EXERCISE AIM
Print the items below word for word, starting at the line containing "The width and height of the screenshot is (1536, 808)." and ending at the line containing "Action: (893, 386)", with both of those lines included.

::: THE DATA

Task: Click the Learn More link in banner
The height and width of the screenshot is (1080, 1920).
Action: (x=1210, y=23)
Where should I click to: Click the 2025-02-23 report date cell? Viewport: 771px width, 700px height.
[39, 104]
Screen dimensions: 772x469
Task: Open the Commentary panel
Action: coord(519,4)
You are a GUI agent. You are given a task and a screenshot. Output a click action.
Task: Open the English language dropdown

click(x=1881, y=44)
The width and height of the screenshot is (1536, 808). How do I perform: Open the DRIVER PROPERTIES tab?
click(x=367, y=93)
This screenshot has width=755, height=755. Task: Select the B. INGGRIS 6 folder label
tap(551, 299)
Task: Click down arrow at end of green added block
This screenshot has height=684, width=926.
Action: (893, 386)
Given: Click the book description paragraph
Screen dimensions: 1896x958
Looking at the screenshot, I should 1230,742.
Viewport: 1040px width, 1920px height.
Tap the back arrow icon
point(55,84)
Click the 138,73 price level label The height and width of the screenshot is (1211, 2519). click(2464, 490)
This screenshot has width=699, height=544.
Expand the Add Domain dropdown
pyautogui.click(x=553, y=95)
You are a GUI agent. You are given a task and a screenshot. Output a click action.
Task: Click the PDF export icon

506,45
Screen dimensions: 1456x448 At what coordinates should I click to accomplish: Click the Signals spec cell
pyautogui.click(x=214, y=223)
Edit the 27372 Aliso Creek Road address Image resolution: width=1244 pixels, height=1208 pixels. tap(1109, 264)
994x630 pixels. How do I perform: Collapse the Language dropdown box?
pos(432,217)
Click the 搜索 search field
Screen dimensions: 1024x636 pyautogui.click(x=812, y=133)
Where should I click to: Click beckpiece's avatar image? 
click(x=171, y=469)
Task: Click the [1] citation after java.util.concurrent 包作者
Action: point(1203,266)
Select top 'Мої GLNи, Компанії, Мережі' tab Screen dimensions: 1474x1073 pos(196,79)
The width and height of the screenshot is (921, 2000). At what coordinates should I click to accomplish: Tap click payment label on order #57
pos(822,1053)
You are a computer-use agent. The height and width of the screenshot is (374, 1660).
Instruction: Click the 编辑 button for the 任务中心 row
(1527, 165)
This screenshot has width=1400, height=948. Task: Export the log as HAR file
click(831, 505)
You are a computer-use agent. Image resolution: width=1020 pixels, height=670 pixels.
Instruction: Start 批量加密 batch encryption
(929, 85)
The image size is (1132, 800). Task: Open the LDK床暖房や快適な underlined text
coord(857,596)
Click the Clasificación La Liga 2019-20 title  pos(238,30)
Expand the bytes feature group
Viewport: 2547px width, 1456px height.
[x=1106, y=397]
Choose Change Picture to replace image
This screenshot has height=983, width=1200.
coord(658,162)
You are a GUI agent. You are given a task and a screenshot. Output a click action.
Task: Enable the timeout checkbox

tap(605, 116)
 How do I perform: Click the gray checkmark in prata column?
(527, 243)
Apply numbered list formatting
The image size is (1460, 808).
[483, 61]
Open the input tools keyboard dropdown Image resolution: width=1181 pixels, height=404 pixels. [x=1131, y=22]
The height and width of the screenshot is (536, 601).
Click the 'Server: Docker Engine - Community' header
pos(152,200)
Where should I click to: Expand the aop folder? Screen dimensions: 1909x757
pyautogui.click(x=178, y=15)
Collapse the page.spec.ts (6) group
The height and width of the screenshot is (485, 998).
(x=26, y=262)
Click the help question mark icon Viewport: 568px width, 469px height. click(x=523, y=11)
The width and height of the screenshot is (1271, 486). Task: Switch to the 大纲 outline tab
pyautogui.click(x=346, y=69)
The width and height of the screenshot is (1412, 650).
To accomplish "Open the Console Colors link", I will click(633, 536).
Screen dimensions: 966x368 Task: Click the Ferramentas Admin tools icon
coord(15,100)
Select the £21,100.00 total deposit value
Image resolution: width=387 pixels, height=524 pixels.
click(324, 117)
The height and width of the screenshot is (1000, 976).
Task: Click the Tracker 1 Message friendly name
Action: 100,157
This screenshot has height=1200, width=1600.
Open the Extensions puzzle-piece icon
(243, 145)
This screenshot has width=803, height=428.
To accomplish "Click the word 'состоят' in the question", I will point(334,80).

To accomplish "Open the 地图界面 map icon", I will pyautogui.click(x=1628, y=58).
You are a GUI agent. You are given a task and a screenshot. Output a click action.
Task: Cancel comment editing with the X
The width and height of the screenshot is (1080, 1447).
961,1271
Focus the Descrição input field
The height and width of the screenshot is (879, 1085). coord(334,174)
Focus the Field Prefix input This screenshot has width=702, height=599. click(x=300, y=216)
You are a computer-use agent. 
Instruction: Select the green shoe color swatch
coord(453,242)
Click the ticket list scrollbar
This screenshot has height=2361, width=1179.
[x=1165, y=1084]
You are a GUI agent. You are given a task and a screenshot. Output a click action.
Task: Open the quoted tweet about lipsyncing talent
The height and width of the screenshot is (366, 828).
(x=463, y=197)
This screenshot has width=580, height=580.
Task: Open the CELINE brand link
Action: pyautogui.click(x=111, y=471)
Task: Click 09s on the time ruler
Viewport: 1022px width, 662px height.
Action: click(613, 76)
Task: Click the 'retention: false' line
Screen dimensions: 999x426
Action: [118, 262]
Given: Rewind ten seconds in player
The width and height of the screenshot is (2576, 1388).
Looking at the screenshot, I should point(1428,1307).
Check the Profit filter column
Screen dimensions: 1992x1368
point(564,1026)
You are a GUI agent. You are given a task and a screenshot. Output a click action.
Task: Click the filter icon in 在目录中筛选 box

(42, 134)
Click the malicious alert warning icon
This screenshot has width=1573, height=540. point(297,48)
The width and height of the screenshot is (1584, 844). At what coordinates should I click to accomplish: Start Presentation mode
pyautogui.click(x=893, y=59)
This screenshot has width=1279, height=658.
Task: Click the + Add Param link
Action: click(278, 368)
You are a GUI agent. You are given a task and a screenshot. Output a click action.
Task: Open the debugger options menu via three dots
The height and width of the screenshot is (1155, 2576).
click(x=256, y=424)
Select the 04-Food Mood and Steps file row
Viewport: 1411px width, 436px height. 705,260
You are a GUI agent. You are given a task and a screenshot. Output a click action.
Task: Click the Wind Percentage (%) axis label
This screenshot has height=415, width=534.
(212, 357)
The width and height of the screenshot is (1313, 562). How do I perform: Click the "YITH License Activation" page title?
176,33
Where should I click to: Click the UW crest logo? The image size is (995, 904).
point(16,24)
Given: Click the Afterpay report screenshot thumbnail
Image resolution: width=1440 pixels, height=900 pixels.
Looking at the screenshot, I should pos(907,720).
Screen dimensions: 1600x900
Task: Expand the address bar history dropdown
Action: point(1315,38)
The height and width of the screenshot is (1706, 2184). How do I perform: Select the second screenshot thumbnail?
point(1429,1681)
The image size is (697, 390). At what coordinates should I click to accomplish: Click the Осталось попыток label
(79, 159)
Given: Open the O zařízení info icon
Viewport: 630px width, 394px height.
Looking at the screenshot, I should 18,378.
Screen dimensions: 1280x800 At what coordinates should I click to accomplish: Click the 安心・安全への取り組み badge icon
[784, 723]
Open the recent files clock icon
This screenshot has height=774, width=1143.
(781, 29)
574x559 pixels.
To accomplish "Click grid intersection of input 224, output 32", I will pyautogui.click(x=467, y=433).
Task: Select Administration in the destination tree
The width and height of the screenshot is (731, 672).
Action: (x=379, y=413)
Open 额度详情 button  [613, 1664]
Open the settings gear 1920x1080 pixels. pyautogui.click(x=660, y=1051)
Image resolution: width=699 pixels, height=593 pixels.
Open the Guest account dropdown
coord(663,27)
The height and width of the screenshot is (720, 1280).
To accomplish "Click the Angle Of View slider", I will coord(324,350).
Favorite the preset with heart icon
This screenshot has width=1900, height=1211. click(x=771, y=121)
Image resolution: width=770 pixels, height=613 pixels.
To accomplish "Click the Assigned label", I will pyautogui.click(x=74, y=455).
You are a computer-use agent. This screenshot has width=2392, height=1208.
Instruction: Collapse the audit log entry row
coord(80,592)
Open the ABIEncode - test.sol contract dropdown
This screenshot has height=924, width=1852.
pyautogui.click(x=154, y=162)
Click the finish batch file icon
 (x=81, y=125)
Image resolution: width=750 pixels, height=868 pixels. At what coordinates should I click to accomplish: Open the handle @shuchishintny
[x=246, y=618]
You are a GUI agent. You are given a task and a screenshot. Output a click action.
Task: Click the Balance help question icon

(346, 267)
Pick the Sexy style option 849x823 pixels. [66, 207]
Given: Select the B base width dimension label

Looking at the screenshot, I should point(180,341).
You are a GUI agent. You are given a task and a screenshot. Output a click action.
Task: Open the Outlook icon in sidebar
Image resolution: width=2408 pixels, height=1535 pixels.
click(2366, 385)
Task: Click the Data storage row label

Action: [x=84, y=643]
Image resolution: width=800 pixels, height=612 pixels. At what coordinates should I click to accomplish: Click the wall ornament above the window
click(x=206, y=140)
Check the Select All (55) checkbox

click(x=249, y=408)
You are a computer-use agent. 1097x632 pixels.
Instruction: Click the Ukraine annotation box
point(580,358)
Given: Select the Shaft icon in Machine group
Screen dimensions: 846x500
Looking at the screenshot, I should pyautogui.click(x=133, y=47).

::::::

PROBLEM SOLUTION
The width and height of the screenshot is (1536, 808). How do I perform: Open the DRIVER PROPERTIES tab?
click(x=367, y=93)
This screenshot has width=755, height=755. Task: Select the B. INGGRIS 6 folder label
tap(551, 299)
Task: Click down arrow at end of green added block
This screenshot has height=684, width=926.
Action: (893, 386)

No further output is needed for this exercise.